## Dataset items
===============

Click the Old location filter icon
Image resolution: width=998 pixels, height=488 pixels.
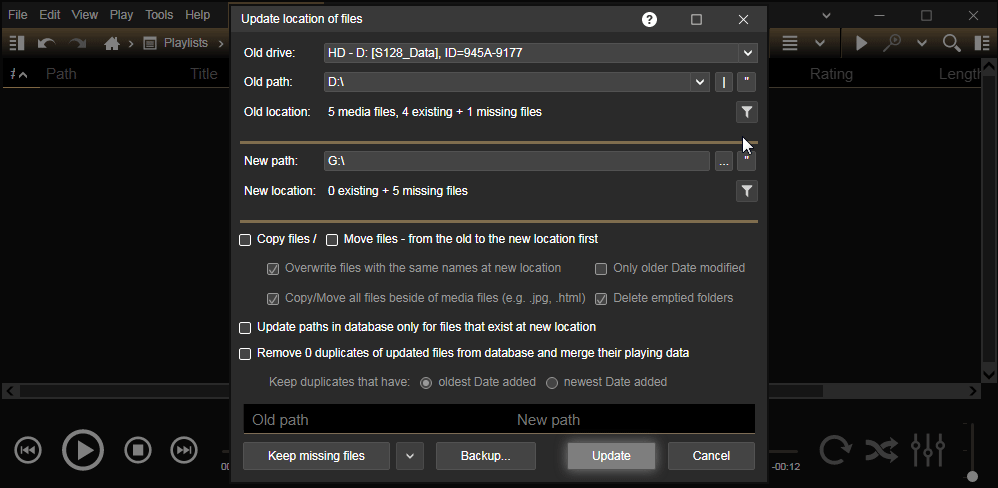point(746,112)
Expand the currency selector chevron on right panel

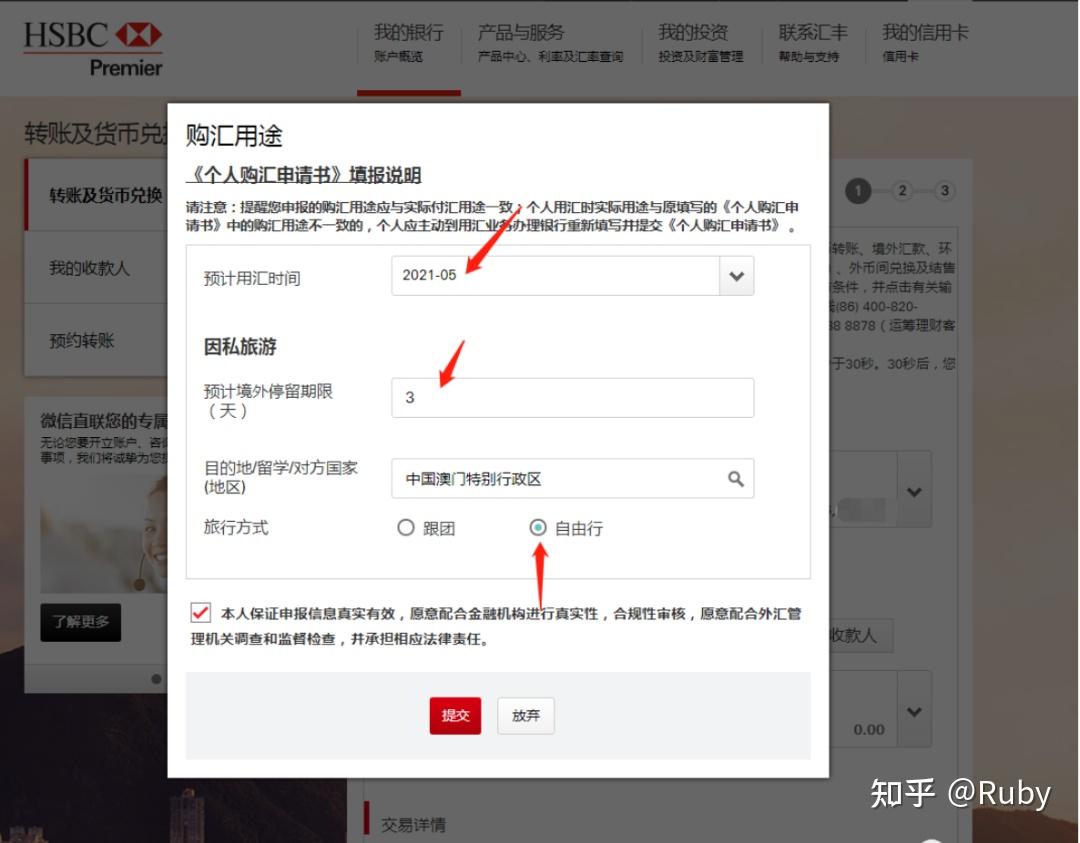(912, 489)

===============

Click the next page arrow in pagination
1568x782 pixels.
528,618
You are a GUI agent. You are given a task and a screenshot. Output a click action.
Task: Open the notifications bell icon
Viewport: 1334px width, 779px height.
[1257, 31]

===============

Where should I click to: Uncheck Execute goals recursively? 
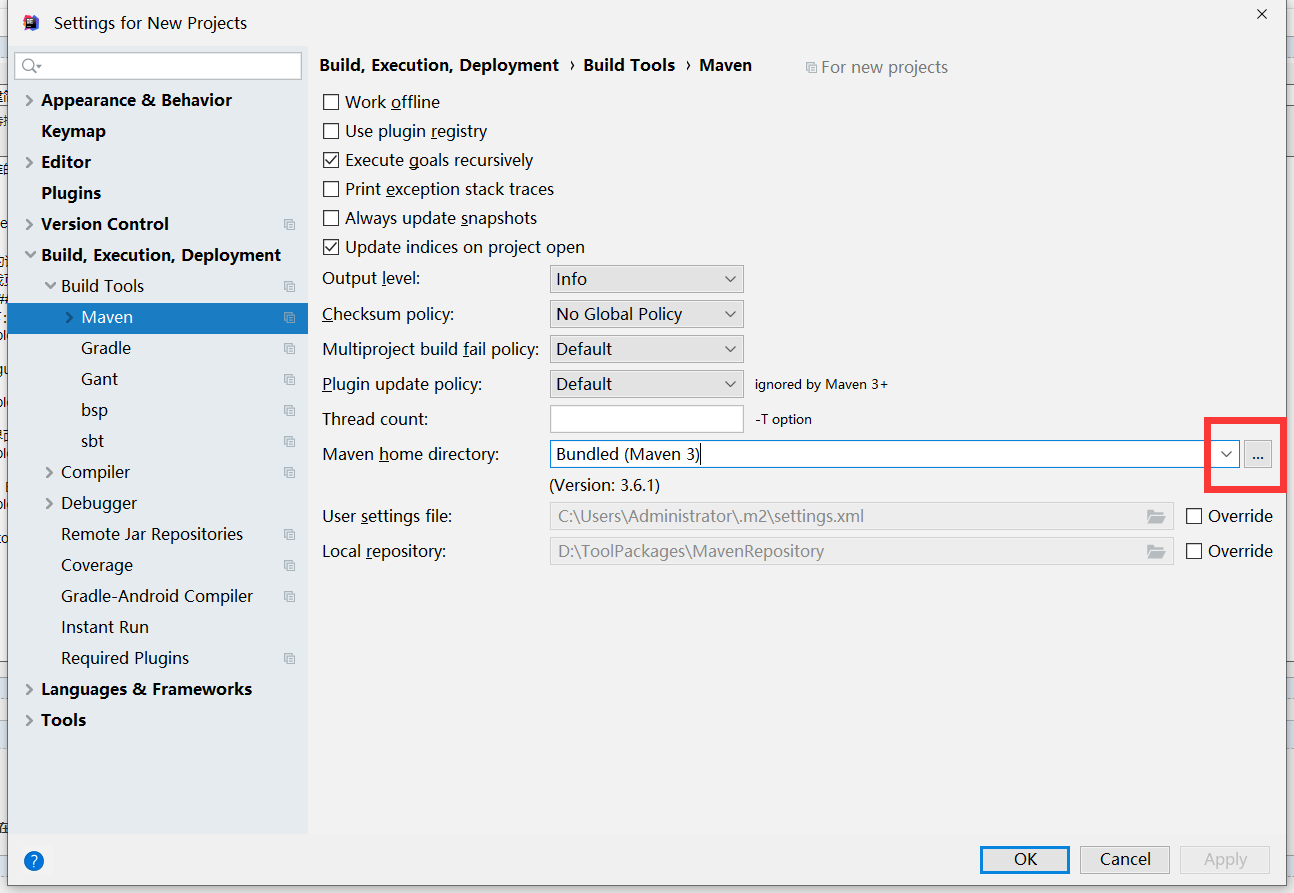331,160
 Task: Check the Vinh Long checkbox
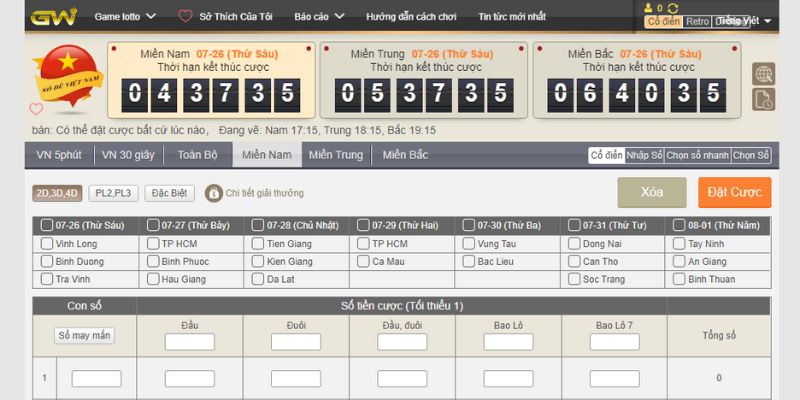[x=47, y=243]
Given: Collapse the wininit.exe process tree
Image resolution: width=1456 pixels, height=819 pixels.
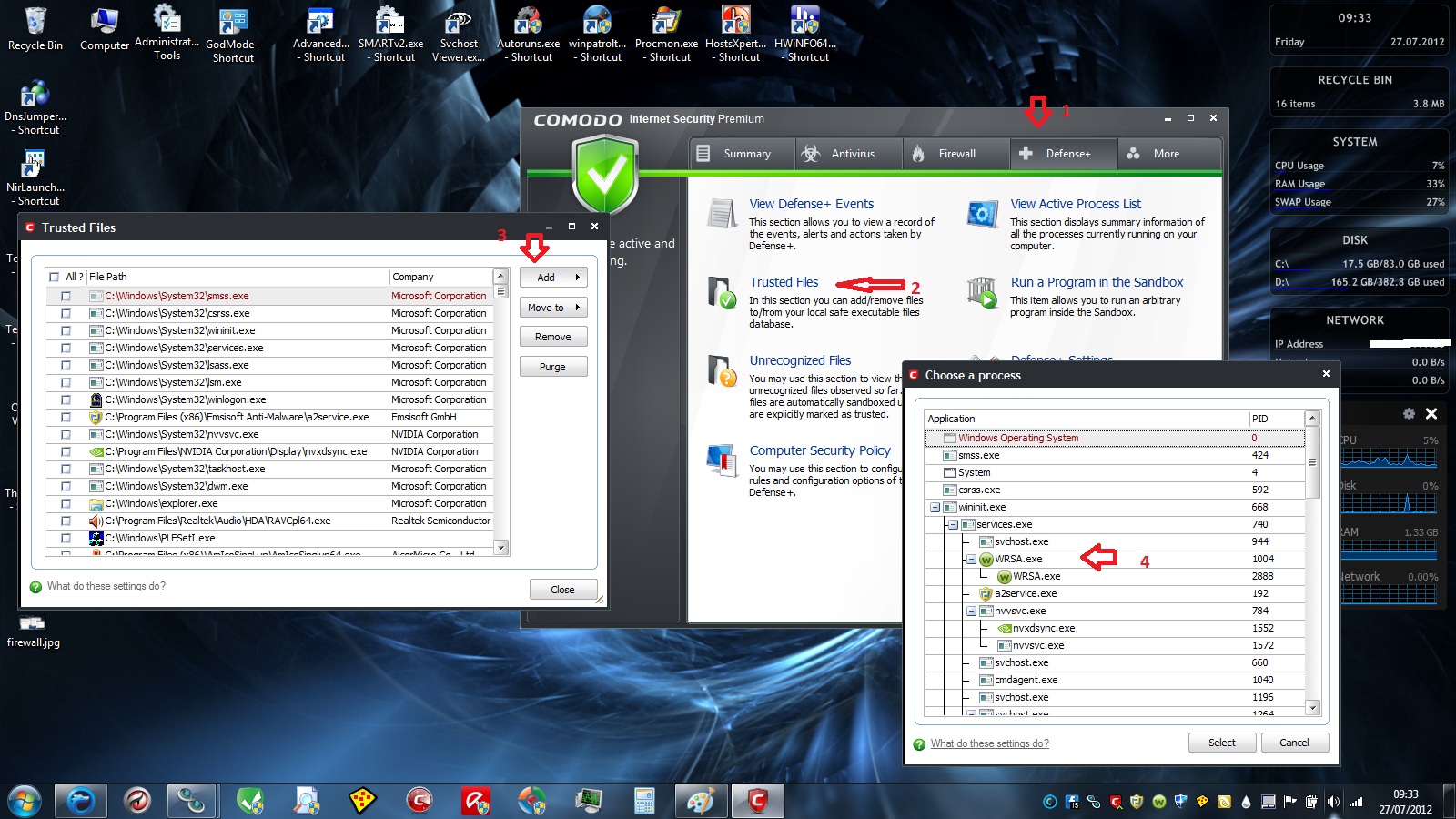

===============

## Task objective
A complete answer gives every line of the data that includes "icon".

## Answer space
Click the Old location filter icon
Task: Open the notifications bell icon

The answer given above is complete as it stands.